┏━━

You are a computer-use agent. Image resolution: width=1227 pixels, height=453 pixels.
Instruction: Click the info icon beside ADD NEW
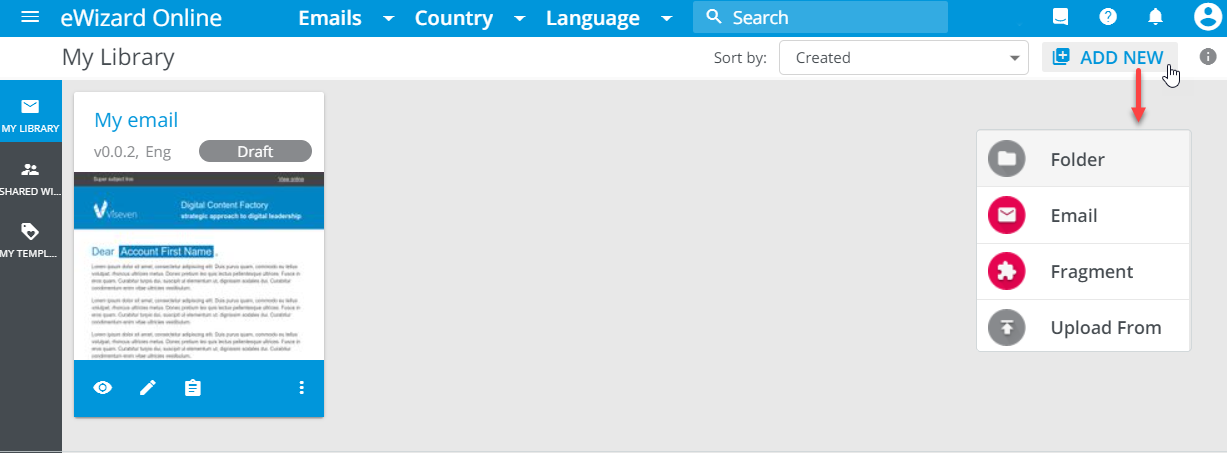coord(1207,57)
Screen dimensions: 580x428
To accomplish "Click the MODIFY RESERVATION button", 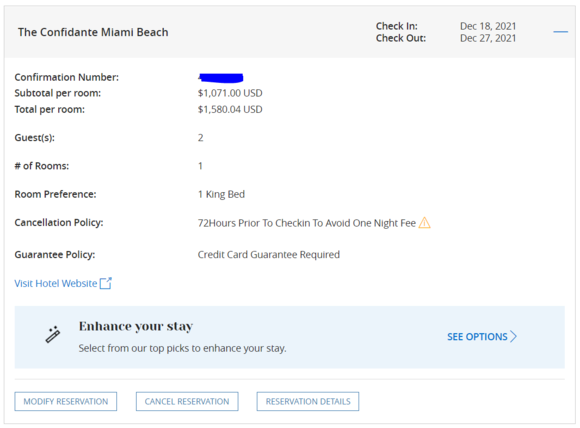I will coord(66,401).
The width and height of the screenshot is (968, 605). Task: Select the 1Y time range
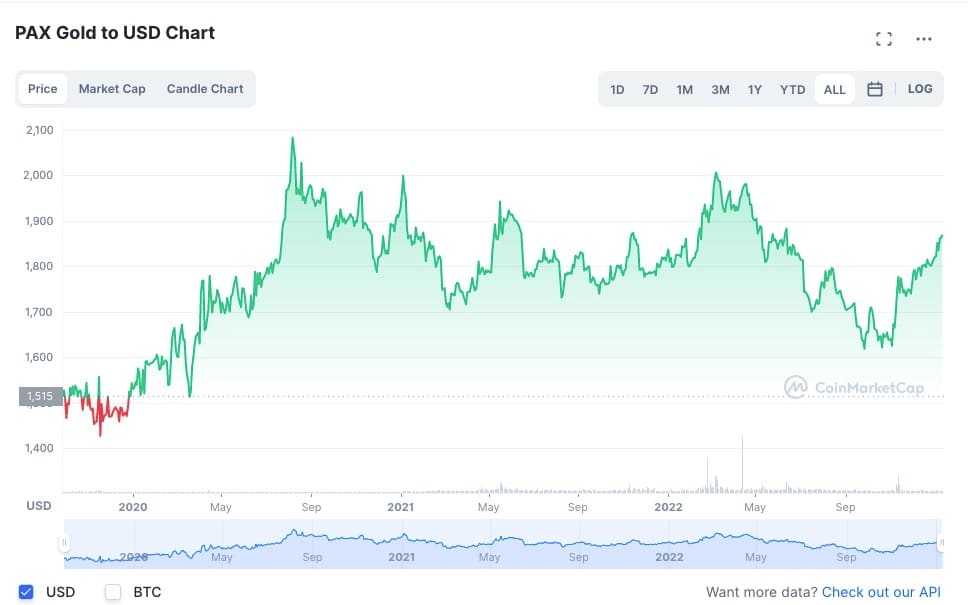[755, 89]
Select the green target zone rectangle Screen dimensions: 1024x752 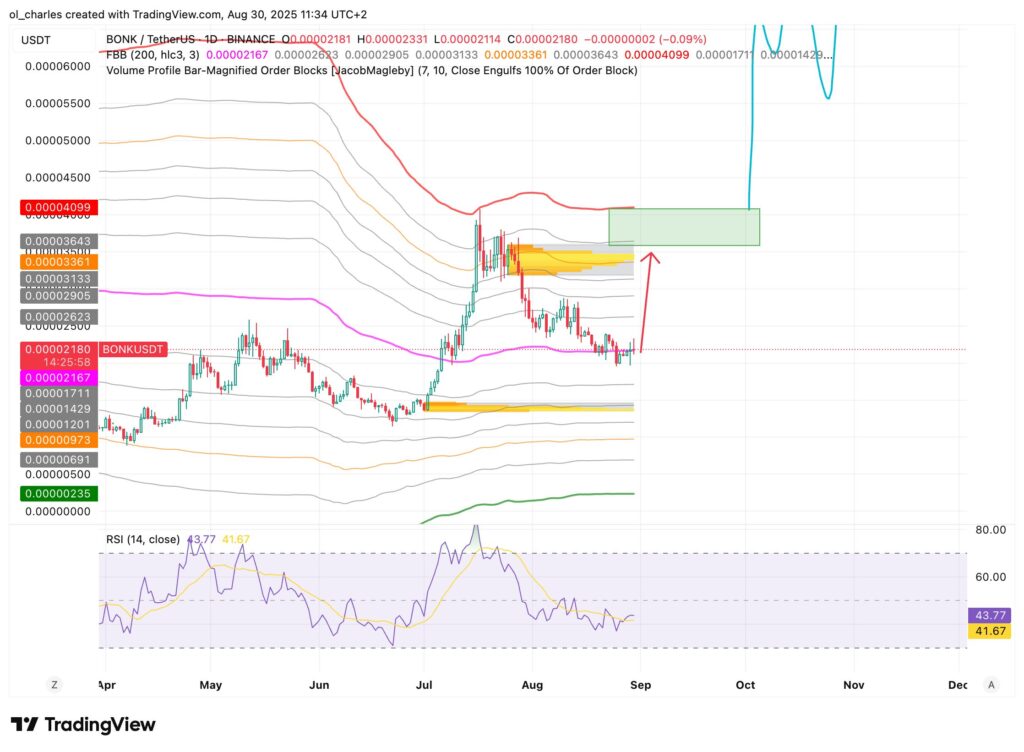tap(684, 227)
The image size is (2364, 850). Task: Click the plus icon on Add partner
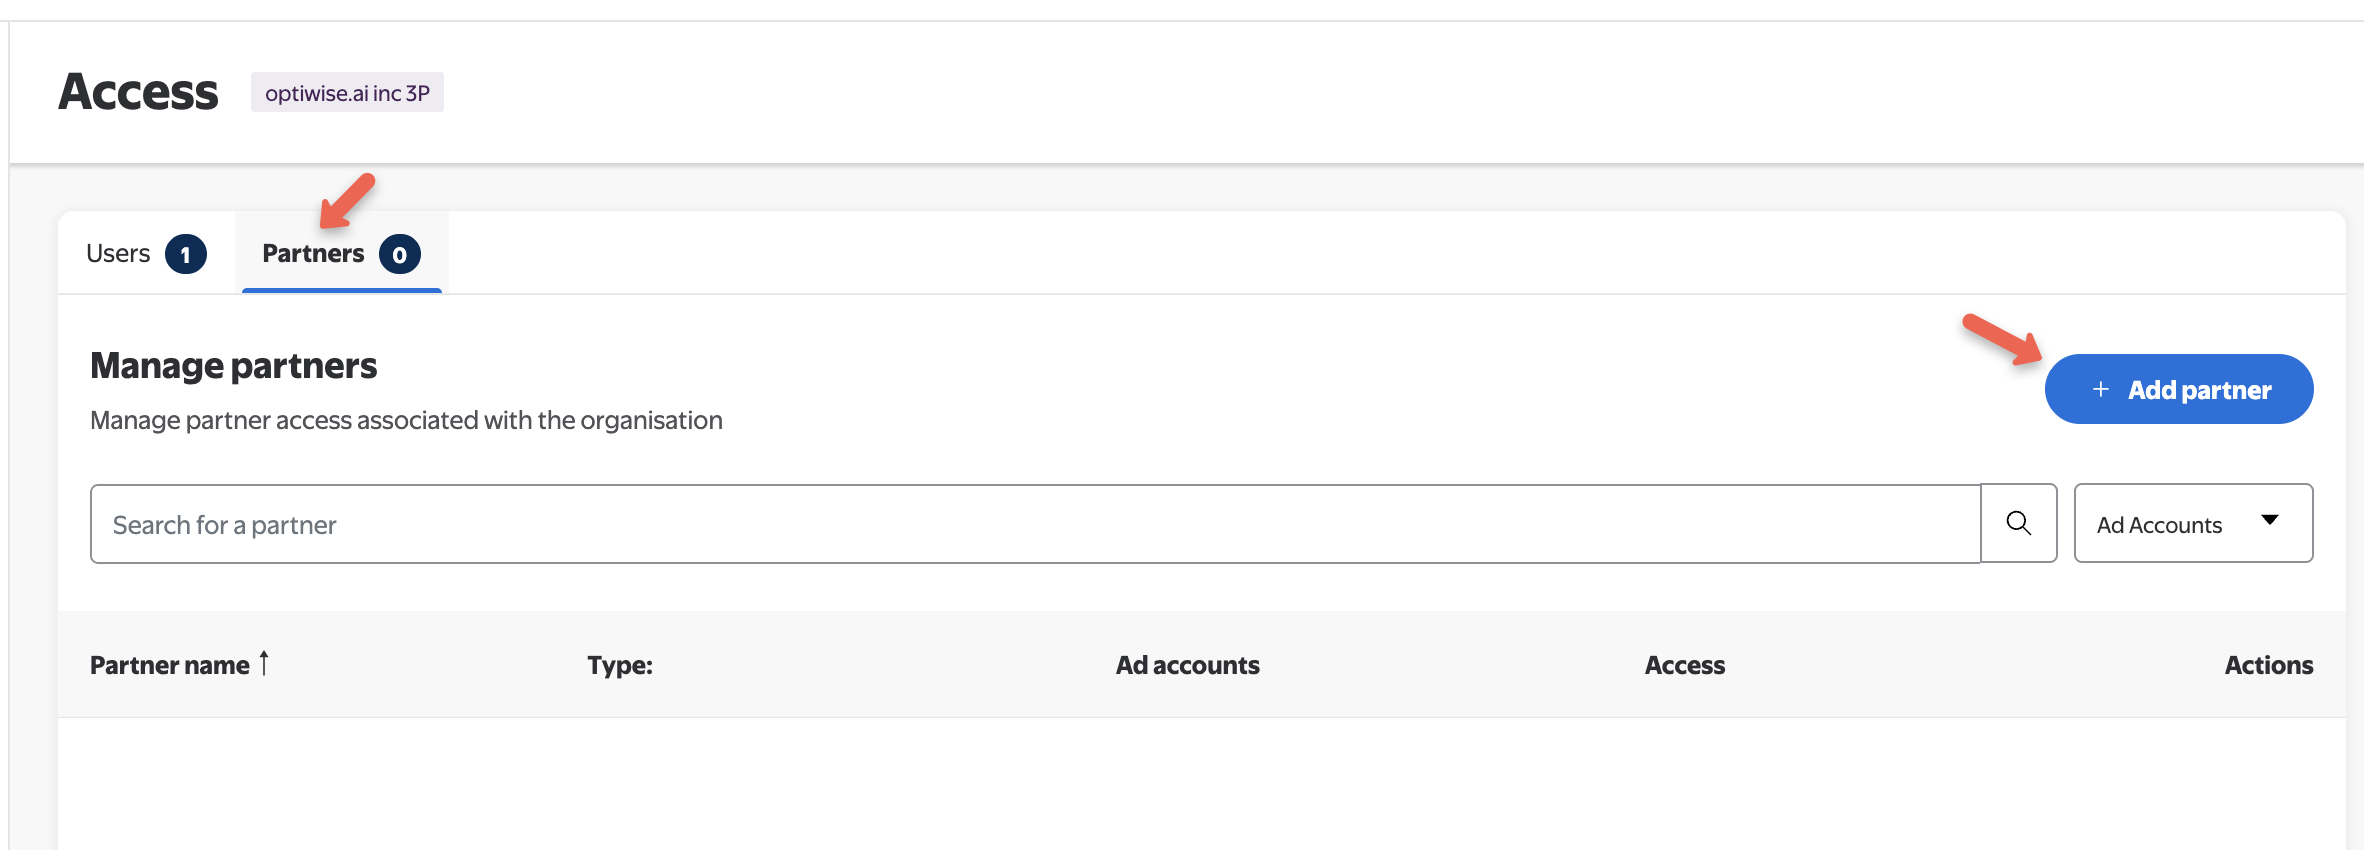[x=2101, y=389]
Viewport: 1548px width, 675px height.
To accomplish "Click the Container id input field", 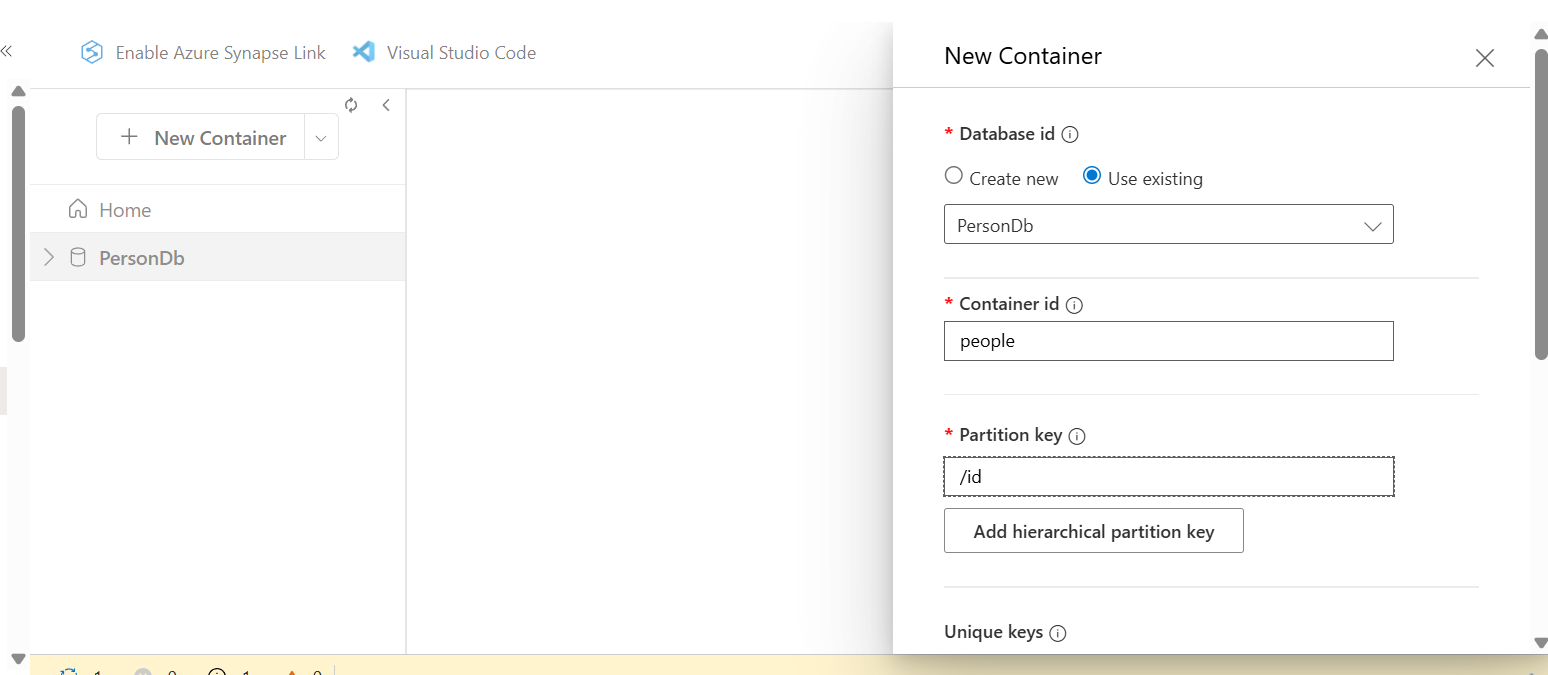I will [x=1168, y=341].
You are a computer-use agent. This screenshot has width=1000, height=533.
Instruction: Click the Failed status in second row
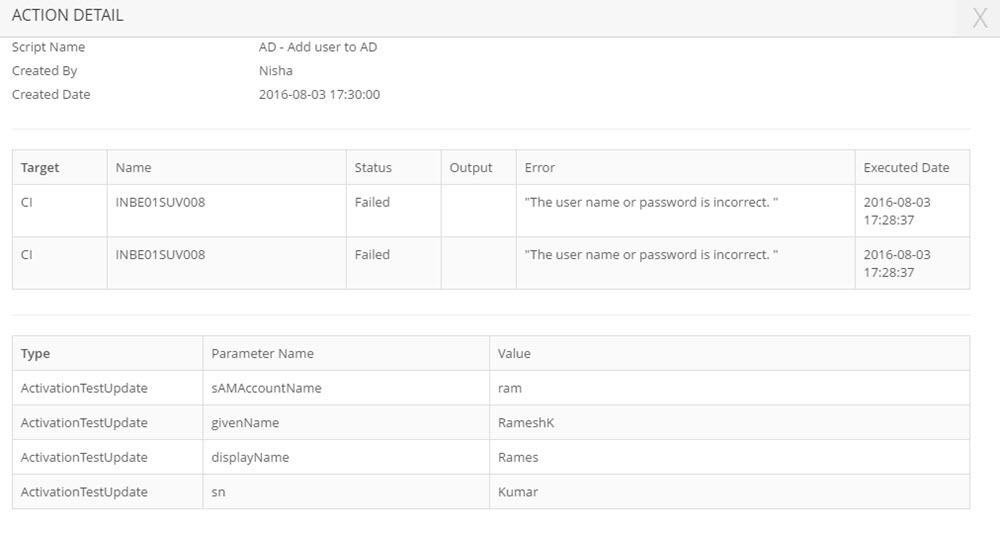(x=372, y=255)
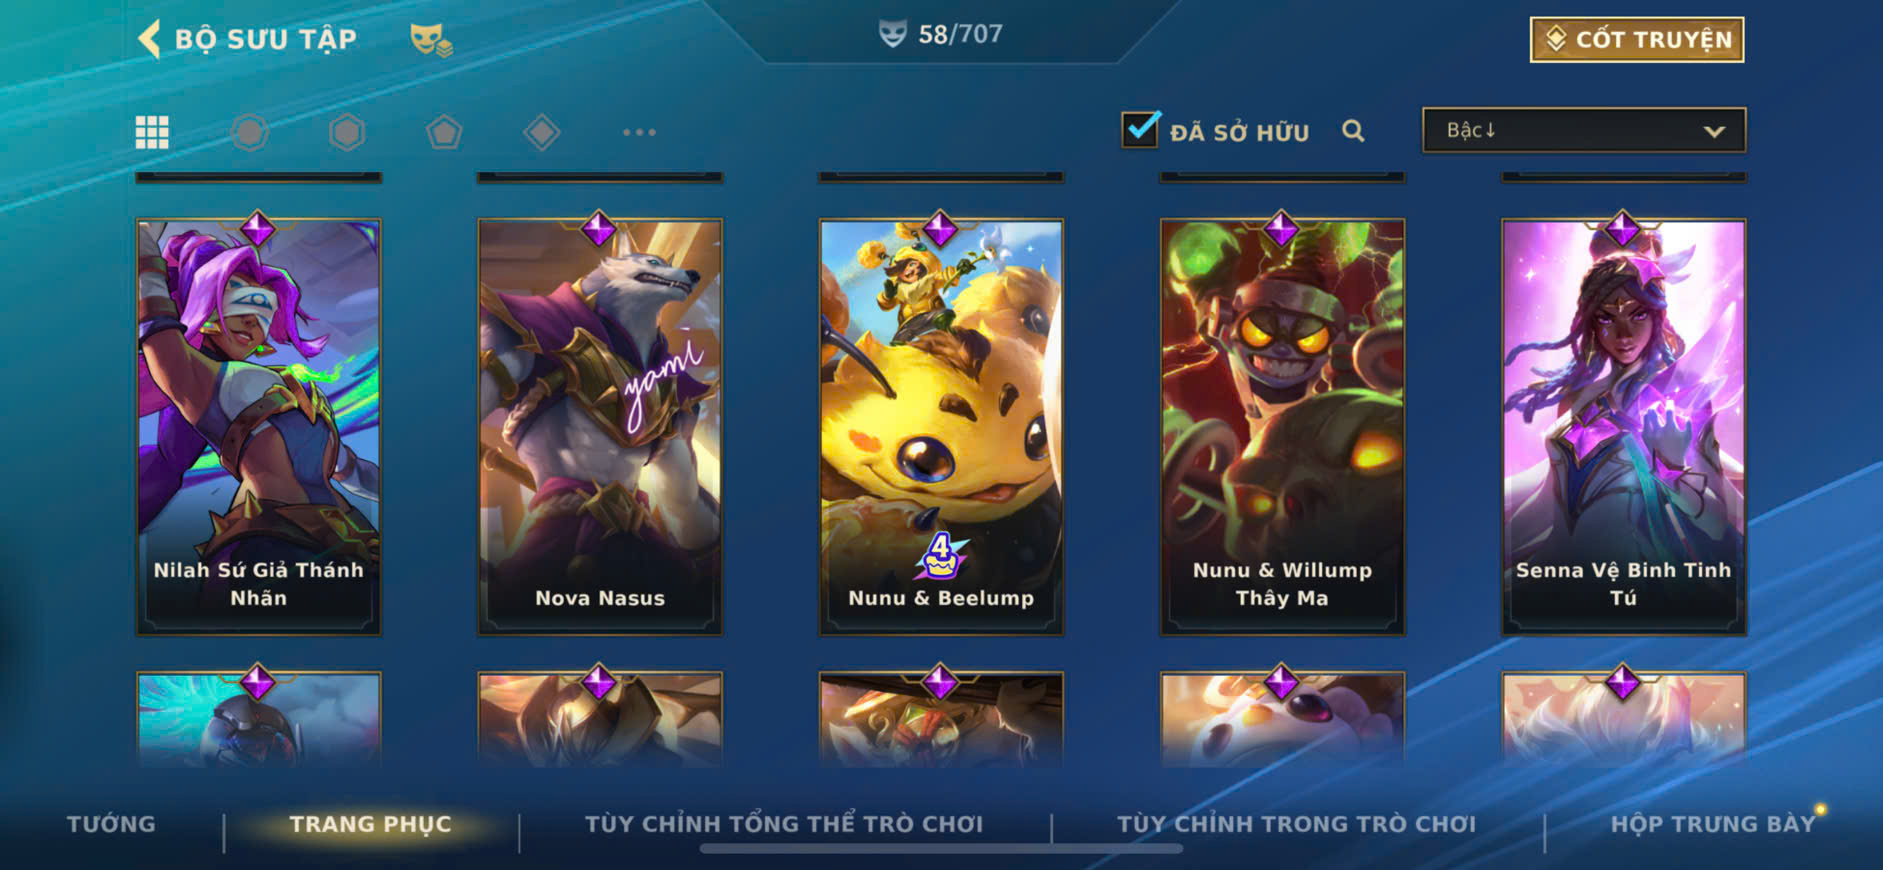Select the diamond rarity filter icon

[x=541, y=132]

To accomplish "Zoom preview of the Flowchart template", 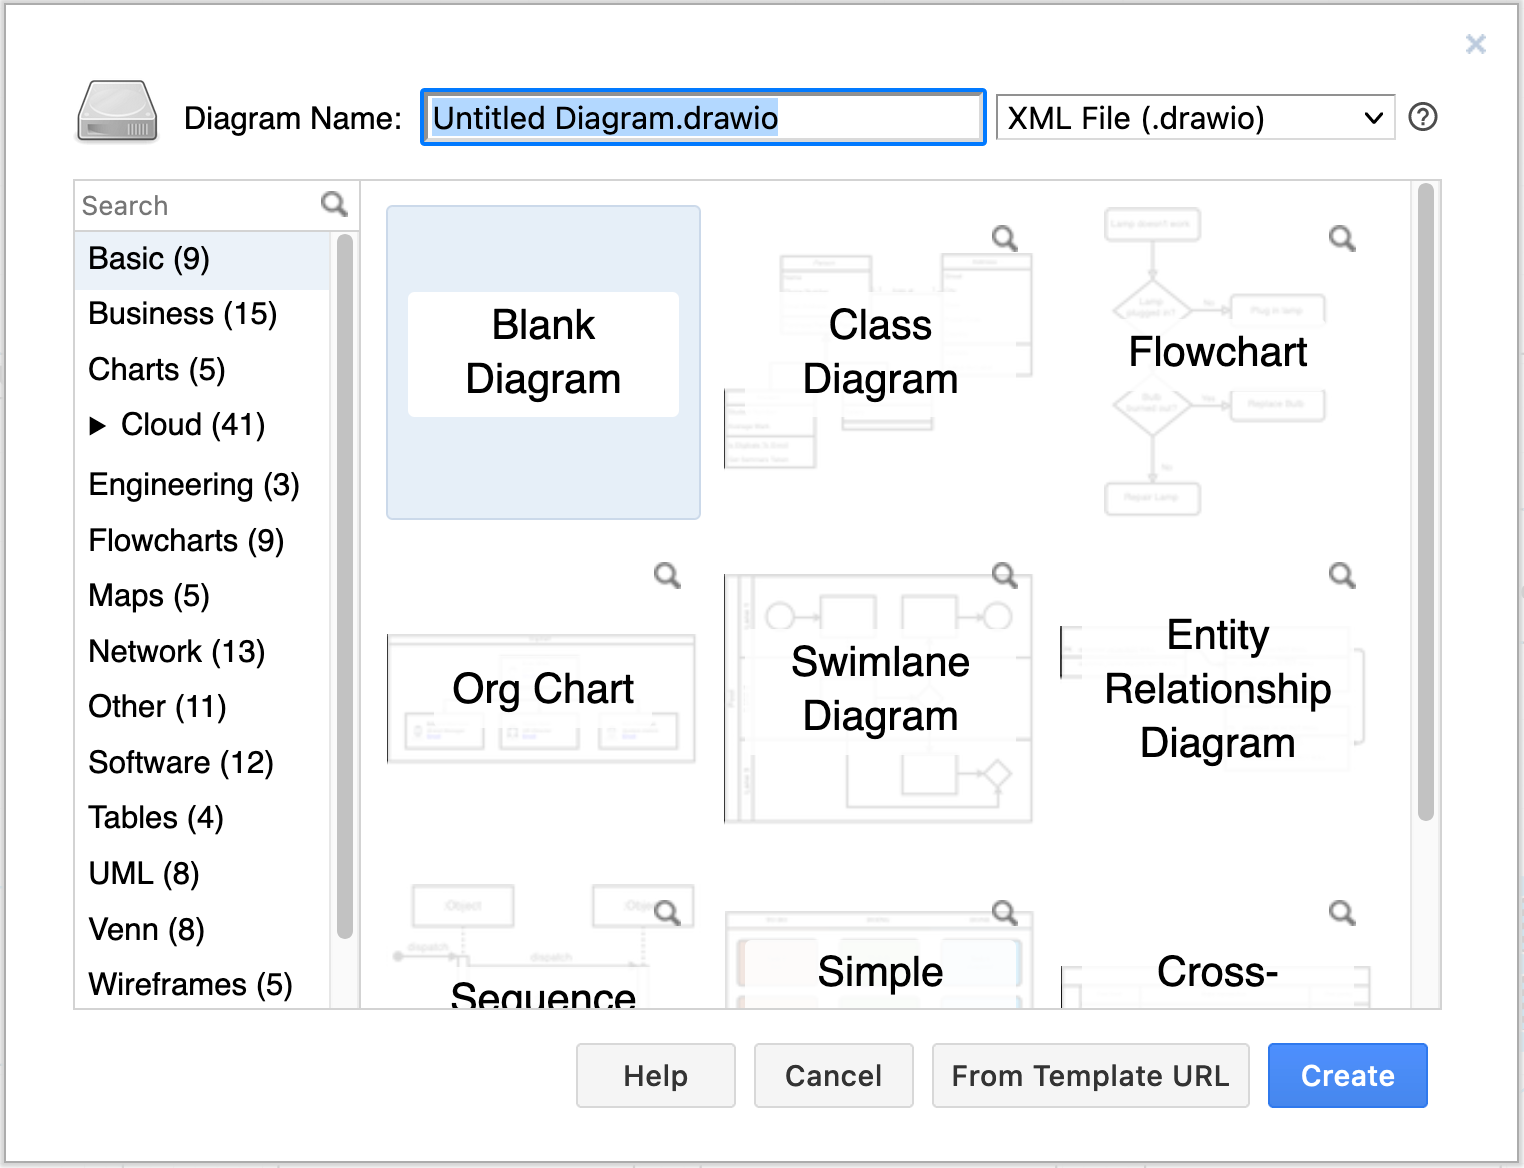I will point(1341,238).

┗━━

Nothing but the lines with "agent" should be returned, copied from the entries above.

You are a computer-use agent. Image resolution: width=1227 pixels, height=453 pixels.
You are a computer-use agent. This screenshot has width=1000, height=533.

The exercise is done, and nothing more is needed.